(Collected data)
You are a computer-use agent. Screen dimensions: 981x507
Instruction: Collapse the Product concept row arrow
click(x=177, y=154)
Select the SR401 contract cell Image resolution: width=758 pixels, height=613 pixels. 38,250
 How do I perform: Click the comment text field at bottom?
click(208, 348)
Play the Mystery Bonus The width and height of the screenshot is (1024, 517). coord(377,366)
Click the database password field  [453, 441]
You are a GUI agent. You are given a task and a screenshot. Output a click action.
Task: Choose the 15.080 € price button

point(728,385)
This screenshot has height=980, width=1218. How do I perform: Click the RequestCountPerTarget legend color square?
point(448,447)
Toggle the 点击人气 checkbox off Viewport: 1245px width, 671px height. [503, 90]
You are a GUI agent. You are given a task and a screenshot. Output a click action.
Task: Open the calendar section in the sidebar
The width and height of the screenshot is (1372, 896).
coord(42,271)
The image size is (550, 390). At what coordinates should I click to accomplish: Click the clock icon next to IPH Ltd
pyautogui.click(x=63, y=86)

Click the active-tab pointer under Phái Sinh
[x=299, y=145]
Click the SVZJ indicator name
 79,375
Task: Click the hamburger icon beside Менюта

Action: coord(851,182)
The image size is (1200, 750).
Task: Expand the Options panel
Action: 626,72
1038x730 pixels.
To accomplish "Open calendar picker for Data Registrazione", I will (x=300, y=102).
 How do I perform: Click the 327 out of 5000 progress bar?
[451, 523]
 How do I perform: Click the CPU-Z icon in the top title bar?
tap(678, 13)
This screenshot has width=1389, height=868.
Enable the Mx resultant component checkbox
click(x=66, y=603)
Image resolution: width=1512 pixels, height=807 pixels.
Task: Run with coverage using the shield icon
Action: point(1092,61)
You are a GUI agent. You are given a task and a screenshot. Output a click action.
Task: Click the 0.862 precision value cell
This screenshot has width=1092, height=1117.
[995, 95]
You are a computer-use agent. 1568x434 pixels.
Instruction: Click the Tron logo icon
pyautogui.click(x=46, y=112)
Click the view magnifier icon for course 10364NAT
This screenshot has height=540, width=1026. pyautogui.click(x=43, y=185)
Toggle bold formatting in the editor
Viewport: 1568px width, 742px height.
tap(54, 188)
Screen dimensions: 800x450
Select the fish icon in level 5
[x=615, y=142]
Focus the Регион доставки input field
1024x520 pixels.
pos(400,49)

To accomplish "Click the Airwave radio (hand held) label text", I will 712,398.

■ PROBLEM DESCRIPTION: A complete, exact transcription of the data above is the required answer.

■ ANSWER:
You are a computer-use agent. Screen dimensions: 981x507
Instruction: Collapse the Product concept row arrow
click(x=177, y=154)
Select the SR401 contract cell Image resolution: width=758 pixels, height=613 pixels. 38,250
 How do I perform: Click the comment text field at bottom?
click(208, 348)
Play the Mystery Bonus The width and height of the screenshot is (1024, 517). coord(377,366)
Click the database password field  [453, 441]
You are a GUI agent. You are given a task and a screenshot. Output a click action.
Task: Choose the 15.080 € price button

point(728,385)
This screenshot has height=980, width=1218. How do I perform: Click the RequestCountPerTarget legend color square?
point(448,447)
Toggle the 点击人气 checkbox off Viewport: 1245px width, 671px height. [503, 90]
You are a GUI agent. You are given a task and a screenshot. Output a click action.
Task: Open the calendar section in the sidebar
The width and height of the screenshot is (1372, 896).
coord(42,271)
The image size is (550, 390). At what coordinates should I click to accomplish: Click the clock icon next to IPH Ltd
pyautogui.click(x=63, y=86)

Click the active-tab pointer under Phái Sinh
[x=299, y=145]
Click the SVZJ indicator name
 79,375
Task: Click the hamburger icon beside Менюта

Action: coord(851,182)
The image size is (1200, 750).
Task: Expand the Options panel
Action: 626,72
1038x730 pixels.
To accomplish "Open calendar picker for Data Registrazione", I will (x=300, y=102).
 How do I perform: Click the 327 out of 5000 progress bar?
[451, 523]
 How do I perform: Click the CPU-Z icon in the top title bar?
tap(678, 13)
This screenshot has width=1389, height=868.
Enable the Mx resultant component checkbox
click(x=66, y=603)
Image resolution: width=1512 pixels, height=807 pixels.
Task: Run with coverage using the shield icon
Action: point(1092,61)
You are a GUI agent. You are given a task and a screenshot. Output a click action.
Task: Click the 0.862 precision value cell
This screenshot has width=1092, height=1117.
[995, 95]
You are a computer-use agent. 1568x434 pixels.
Instruction: Click the Tron logo icon
pyautogui.click(x=46, y=112)
Click the view magnifier icon for course 10364NAT
This screenshot has height=540, width=1026. pyautogui.click(x=43, y=185)
Toggle bold formatting in the editor
Viewport: 1568px width, 742px height.
tap(54, 188)
Screen dimensions: 800x450
Select the fish icon in level 5
[x=615, y=142]
Focus the Регион доставки input field
1024x520 pixels.
pos(400,49)

To accomplish "Click the Airwave radio (hand held) label text", I will 712,398.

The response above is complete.